*** Source material

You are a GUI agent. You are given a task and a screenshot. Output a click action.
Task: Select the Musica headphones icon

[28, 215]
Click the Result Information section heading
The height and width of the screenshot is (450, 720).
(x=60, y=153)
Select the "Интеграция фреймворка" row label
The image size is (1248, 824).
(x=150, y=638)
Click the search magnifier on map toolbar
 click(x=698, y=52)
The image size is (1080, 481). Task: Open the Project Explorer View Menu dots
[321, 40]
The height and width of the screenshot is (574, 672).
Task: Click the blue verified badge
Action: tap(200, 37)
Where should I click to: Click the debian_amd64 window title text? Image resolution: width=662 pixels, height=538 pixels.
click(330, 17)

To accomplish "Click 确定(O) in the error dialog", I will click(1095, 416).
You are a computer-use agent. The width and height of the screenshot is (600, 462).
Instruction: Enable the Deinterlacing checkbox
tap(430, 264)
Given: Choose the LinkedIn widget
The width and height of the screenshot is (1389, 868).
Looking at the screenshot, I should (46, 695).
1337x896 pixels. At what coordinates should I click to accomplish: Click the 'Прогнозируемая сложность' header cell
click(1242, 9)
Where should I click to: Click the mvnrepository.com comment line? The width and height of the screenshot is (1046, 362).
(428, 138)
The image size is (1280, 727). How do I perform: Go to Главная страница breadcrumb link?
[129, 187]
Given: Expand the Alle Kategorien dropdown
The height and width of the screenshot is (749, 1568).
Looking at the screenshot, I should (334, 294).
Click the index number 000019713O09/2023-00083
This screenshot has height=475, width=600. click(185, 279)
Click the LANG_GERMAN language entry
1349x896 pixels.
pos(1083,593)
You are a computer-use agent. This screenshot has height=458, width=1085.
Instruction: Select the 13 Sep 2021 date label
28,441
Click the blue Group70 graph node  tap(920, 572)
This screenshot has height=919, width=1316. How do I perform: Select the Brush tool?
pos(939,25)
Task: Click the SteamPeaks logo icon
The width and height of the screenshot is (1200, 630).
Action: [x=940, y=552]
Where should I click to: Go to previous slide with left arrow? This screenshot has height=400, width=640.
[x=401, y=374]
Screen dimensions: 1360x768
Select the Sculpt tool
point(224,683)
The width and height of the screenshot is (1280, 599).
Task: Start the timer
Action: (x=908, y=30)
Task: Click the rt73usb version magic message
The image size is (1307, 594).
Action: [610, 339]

******

Reproduce the listing above in full, swapping every occurrence of "Where should I click to" for "Where do I click to" and leaving all else unchanged.

You are a GUI agent. You are given a task and a screenshot. Output a click action.
Task: Select the Musica headphones icon

[28, 215]
Click the Result Information section heading
The height and width of the screenshot is (450, 720).
(x=60, y=153)
Select the "Интеграция фреймворка" row label
The image size is (1248, 824).
(x=150, y=638)
Click the search magnifier on map toolbar
 click(x=698, y=52)
The image size is (1080, 481). Task: Open the Project Explorer View Menu dots
[321, 40]
The height and width of the screenshot is (574, 672).
Task: Click the blue verified badge
Action: tap(200, 37)
Where do I click to: Click the debian_amd64 window title text? Image resolution: width=662 pixels, height=538 pixels.
click(330, 17)

To accomplish "Click 确定(O) in the error dialog", I will click(1095, 416).
You are a computer-use agent. The width and height of the screenshot is (600, 462).
Instruction: Enable the Deinterlacing checkbox
tap(430, 264)
Given: Choose the LinkedIn widget
The width and height of the screenshot is (1389, 868).
Looking at the screenshot, I should (46, 695).
1337x896 pixels. At what coordinates should I click to accomplish: Click the 'Прогнозируемая сложность' header cell
click(1242, 9)
Where do I click to: Click the mvnrepository.com comment line? The width and height of the screenshot is (1046, 362).
(428, 138)
The image size is (1280, 727). How do I perform: Go to Главная страница breadcrumb link?
[129, 187]
Given: Expand the Alle Kategorien dropdown
The height and width of the screenshot is (749, 1568).
Looking at the screenshot, I should (334, 294).
Click the index number 000019713O09/2023-00083
This screenshot has height=475, width=600. click(185, 279)
Click the LANG_GERMAN language entry
1349x896 pixels.
pos(1083,593)
You are a computer-use agent. This screenshot has height=458, width=1085.
Instruction: Select the 13 Sep 2021 date label
28,441
Click the blue Group70 graph node  tap(920, 572)
This screenshot has height=919, width=1316. How do I perform: Select the Brush tool?
pos(939,25)
Task: Click the SteamPeaks logo icon
The width and height of the screenshot is (1200, 630).
Action: [x=940, y=552]
Where do I click to: Go to previous slide with left arrow? This screenshot has height=400, width=640.
[x=401, y=374]
Screen dimensions: 1360x768
Select the Sculpt tool
point(224,683)
The width and height of the screenshot is (1280, 599).
Task: Start the timer
Action: (x=908, y=30)
Task: Click the rt73usb version magic message
The image size is (1307, 594).
Action: [610, 339]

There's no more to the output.